Material supplied START

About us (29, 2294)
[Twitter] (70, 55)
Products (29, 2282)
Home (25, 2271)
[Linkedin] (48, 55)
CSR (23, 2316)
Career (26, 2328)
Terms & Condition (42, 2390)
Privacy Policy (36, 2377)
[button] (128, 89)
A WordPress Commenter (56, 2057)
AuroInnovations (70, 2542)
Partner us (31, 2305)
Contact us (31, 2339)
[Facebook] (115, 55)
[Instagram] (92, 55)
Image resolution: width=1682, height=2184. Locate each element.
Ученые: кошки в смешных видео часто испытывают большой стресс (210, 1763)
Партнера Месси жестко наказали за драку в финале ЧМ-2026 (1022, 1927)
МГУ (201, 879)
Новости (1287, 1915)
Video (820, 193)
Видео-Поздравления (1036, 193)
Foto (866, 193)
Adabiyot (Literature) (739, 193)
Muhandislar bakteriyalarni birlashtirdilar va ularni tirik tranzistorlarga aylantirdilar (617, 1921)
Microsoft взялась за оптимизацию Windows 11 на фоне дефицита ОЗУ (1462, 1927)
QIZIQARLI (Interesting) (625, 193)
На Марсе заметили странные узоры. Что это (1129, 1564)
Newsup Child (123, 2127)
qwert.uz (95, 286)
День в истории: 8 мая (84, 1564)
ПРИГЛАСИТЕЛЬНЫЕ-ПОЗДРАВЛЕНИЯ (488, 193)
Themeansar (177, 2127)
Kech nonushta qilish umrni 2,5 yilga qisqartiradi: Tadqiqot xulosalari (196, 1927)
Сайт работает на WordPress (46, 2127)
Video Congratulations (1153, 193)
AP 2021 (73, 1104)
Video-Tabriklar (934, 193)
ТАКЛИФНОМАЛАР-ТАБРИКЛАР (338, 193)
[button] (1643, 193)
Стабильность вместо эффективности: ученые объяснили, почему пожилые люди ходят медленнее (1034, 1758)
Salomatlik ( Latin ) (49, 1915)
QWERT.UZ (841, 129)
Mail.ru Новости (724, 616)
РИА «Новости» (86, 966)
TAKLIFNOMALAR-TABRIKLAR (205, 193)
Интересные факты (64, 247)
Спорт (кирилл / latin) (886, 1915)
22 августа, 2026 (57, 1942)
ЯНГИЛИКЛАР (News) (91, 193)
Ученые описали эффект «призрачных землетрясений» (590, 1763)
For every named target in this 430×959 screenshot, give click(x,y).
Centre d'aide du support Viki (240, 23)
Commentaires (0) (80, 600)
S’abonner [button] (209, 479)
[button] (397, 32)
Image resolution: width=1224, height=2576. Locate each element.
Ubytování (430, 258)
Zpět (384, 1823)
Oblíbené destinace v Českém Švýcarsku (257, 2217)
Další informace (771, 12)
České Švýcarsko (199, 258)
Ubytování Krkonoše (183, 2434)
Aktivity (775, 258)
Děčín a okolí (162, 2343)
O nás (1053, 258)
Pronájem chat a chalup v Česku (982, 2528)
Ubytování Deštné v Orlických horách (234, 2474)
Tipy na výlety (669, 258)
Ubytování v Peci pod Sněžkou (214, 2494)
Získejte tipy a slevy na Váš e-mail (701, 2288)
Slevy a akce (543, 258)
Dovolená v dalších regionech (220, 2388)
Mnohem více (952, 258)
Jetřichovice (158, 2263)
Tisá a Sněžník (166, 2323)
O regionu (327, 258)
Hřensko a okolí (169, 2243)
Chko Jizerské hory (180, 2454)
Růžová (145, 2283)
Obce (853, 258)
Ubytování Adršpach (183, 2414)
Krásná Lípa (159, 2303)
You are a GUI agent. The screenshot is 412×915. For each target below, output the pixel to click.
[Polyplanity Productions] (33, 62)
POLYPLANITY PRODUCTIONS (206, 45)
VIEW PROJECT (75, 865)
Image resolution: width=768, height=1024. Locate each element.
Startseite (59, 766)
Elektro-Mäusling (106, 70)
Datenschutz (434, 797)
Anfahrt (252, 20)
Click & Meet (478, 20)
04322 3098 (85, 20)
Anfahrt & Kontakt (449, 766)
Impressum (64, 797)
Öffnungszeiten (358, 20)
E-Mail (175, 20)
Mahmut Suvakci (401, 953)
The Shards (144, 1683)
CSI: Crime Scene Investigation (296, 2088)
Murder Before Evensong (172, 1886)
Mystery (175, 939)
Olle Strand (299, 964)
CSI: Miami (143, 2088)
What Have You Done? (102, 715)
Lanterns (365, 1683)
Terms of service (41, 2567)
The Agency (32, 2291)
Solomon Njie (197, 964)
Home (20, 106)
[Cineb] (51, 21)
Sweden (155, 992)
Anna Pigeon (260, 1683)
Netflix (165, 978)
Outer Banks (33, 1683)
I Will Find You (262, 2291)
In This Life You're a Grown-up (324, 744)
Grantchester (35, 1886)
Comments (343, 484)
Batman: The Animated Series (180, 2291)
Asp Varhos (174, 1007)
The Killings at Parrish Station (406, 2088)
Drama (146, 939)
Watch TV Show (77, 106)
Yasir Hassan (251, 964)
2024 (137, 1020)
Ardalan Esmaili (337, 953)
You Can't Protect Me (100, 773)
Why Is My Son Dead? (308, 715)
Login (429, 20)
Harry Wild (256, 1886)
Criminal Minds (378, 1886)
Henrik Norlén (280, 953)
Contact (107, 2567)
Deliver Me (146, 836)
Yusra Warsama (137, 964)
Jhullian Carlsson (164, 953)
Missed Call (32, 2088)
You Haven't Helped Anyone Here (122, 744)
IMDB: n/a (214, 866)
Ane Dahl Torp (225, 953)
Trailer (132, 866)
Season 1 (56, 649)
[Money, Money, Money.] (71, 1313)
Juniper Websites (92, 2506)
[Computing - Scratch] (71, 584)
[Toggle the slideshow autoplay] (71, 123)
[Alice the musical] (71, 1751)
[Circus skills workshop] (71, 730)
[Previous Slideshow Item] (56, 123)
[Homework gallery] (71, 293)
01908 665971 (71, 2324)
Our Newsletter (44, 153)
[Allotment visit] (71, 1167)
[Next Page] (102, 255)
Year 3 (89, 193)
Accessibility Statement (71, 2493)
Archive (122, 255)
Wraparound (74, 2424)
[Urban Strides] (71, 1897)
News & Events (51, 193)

Material supplied END

*Required action*:
Set down the whole listing again, exactly as it was given.

*Answer to the problem*:
About us (29, 2294)
[Twitter] (70, 55)
Products (29, 2282)
Home (25, 2271)
[Linkedin] (48, 55)
CSR (23, 2316)
Career (26, 2328)
Terms & Condition (42, 2390)
Privacy Policy (36, 2377)
[button] (128, 89)
A WordPress Commenter (56, 2057)
AuroInnovations (70, 2542)
Partner us (31, 2305)
Contact us (31, 2339)
[Facebook] (115, 55)
[Instagram] (92, 55)
Image resolution: width=1682, height=2184. Locate each element.
Ученые: кошки в смешных видео часто испытывают большой стресс (210, 1763)
Партнера Месси жестко наказали за драку в финале ЧМ-2026 (1022, 1927)
МГУ (201, 879)
Новости (1287, 1915)
Video (820, 193)
Видео-Поздравления (1036, 193)
Foto (866, 193)
Adabiyot (Literature) (739, 193)
Muhandislar bakteriyalarni birlashtirdilar va ularni tirik tranzistorlarga aylantirdilar (617, 1921)
Microsoft взялась за оптимизацию Windows 11 на фоне дефицита ОЗУ (1462, 1927)
QIZIQARLI (Interesting) (625, 193)
На Марсе заметили странные узоры. Что это (1129, 1564)
Newsup Child (123, 2127)
qwert.uz (95, 286)
День в истории: 8 мая (84, 1564)
ПРИГЛАСИТЕЛЬНЫЕ-ПОЗДРАВЛЕНИЯ (488, 193)
Themeansar (177, 2127)
Kech nonushta qilish umrni 2,5 yilga qisqartiradi: Tadqiqot xulosalari (196, 1927)
Сайт работает на WordPress (46, 2127)
Video Congratulations (1153, 193)
AP 2021 (73, 1104)
Video-Tabriklar (934, 193)
ТАКЛИФНОМАЛАР-ТАБРИКЛАР (338, 193)
[button] (1643, 193)
Стабильность вместо эффективности: ученые объяснили, почему пожилые люди ходят медленнее (1034, 1758)
Salomatlik ( Latin ) (49, 1915)
QWERT.UZ (841, 129)
Mail.ru Новости (724, 616)
РИА «Новости» (86, 966)
TAKLIFNOMALAR-TABRIKLAR (205, 193)
Интересные факты (64, 247)
Спорт (кирилл / latin) (886, 1915)
22 августа, 2026 (57, 1942)
ЯНГИЛИКЛАР (News) (91, 193)
Ученые описали эффект «призрачных землетрясений» (590, 1763)
For every named target in this 430×959 screenshot, give click(x,y).
Centre d'aide du support Viki (240, 23)
Commentaires (0) (80, 600)
S’abonner [button] (209, 479)
[button] (397, 32)
Image resolution: width=1224, height=2576. Locate each element.
Ubytování (430, 258)
Zpět (384, 1823)
Oblíbené destinace v Českém Švýcarsku (257, 2217)
Další informace (771, 12)
České Švýcarsko (199, 258)
Ubytování Krkonoše (183, 2434)
Aktivity (775, 258)
Děčín a okolí (162, 2343)
O nás (1053, 258)
Pronájem chat a chalup v Česku (982, 2528)
Ubytování Deštné v Orlických horách (234, 2474)
Tipy na výlety (669, 258)
Ubytování v Peci pod Sněžkou (214, 2494)
Získejte tipy a slevy na Váš e-mail (701, 2288)
Slevy a akce (543, 258)
Dovolená v dalších regionech (220, 2388)
Mnohem více (952, 258)
Jetřichovice (158, 2263)
Tisá a Sněžník (166, 2323)
O regionu (327, 258)
Hřensko a okolí (169, 2243)
Chko Jizerské hory (180, 2454)
Růžová (145, 2283)
Obce (853, 258)
Ubytování Adršpach (183, 2414)
Krásná Lípa (159, 2303)
You are a GUI agent. The screenshot is 412×915. For each target below, output the pixel to click.
[Polyplanity Productions] (33, 62)
POLYPLANITY PRODUCTIONS (206, 45)
VIEW PROJECT (75, 865)
Image resolution: width=768, height=1024. Locate each element.
Startseite (59, 766)
Elektro-Mäusling (106, 70)
Datenschutz (434, 797)
Anfahrt (252, 20)
Click & Meet (478, 20)
04322 3098 (85, 20)
Anfahrt & Kontakt (449, 766)
Impressum (64, 797)
Öffnungszeiten (358, 20)
E-Mail (175, 20)
Mahmut Suvakci (401, 953)
The Shards (144, 1683)
CSI: Crime Scene Investigation (296, 2088)
Murder Before Evensong (172, 1886)
Mystery (175, 939)
Olle Strand (299, 964)
CSI: Miami (143, 2088)
What Have You Done? (102, 715)
Lanterns (365, 1683)
Terms of service (41, 2567)
The Agency (32, 2291)
Solomon Njie (197, 964)
Home (20, 106)
[Cineb] (51, 21)
Sweden (155, 992)
Anna Pigeon (260, 1683)
Netflix (165, 978)
Outer Banks (33, 1683)
I Will Find You (262, 2291)
In This Life You're a Grown-up (324, 744)
Grantchester (35, 1886)
Comments (343, 484)
Batman: The Animated Series (180, 2291)
Asp Varhos (174, 1007)
The Killings at Parrish Station (406, 2088)
Drama (146, 939)
Watch TV Show (77, 106)
Yasir Hassan (251, 964)
2024 (137, 1020)
Ardalan Esmaili (337, 953)
You Can't Protect Me (100, 773)
Why Is My Son Dead? (308, 715)
Login (429, 20)
Harry Wild (256, 1886)
Criminal Minds (378, 1886)
Henrik Norlén (280, 953)
Contact (107, 2567)
Deliver Me (146, 836)
Yusra Warsama (137, 964)
Jhullian Carlsson (164, 953)
Missed Call (32, 2088)
You Haven't Helped Anyone Here (122, 744)
IMDB: n/a (214, 866)
Ane Dahl Torp (225, 953)
Trailer (132, 866)
Season 1 (56, 649)
[Money, Money, Money.] (71, 1313)
Juniper Websites (92, 2506)
[Computing - Scratch] (71, 584)
[Toggle the slideshow autoplay] (71, 123)
[Alice the musical] (71, 1751)
[Circus skills workshop] (71, 730)
[Previous Slideshow Item] (56, 123)
[Homework gallery] (71, 293)
01908 665971 (71, 2324)
Our Newsletter (44, 153)
[Allotment visit] (71, 1167)
[Next Page] (102, 255)
Year 3 (89, 193)
Accessibility Statement (71, 2493)
Archive (122, 255)
Wraparound (74, 2424)
[Urban Strides] (71, 1897)
News & Events (51, 193)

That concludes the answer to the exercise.